TASK DESCRIPTION: Please write out exactly the lines of the data below from the line holding "Pathfinder (341, 688)" through the line holding "Nous joindre (1333, 769)", and leave out the rest.

########################################

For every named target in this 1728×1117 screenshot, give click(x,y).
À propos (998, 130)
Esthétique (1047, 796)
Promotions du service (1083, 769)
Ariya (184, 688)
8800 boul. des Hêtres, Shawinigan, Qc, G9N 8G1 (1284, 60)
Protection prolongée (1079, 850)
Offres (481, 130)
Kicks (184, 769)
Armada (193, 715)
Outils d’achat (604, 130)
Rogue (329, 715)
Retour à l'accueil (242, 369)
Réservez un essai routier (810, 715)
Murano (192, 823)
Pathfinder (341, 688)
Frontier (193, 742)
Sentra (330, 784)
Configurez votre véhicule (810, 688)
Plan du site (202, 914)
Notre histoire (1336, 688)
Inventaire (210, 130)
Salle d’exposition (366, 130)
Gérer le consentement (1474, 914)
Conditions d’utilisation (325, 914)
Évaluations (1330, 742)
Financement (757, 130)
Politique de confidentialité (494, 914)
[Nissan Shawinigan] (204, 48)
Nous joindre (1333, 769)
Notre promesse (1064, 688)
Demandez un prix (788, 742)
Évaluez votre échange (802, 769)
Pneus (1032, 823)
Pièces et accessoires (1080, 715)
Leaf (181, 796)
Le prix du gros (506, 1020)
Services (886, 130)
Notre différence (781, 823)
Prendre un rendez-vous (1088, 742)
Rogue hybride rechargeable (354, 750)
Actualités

########################################

WRITTEN ANSWER:
Pathfinder (341, 688)
Frontier (193, 742)
Sentra (330, 784)
Configurez votre véhicule (810, 688)
Plan du site (202, 914)
Notre histoire (1336, 688)
Inventaire (210, 130)
Salle d’exposition (366, 130)
Gérer le consentement (1474, 914)
Conditions d’utilisation (325, 914)
Évaluations (1330, 742)
Financement (757, 130)
Politique de confidentialité (494, 914)
[Nissan Shawinigan] (204, 48)
Nous joindre (1333, 769)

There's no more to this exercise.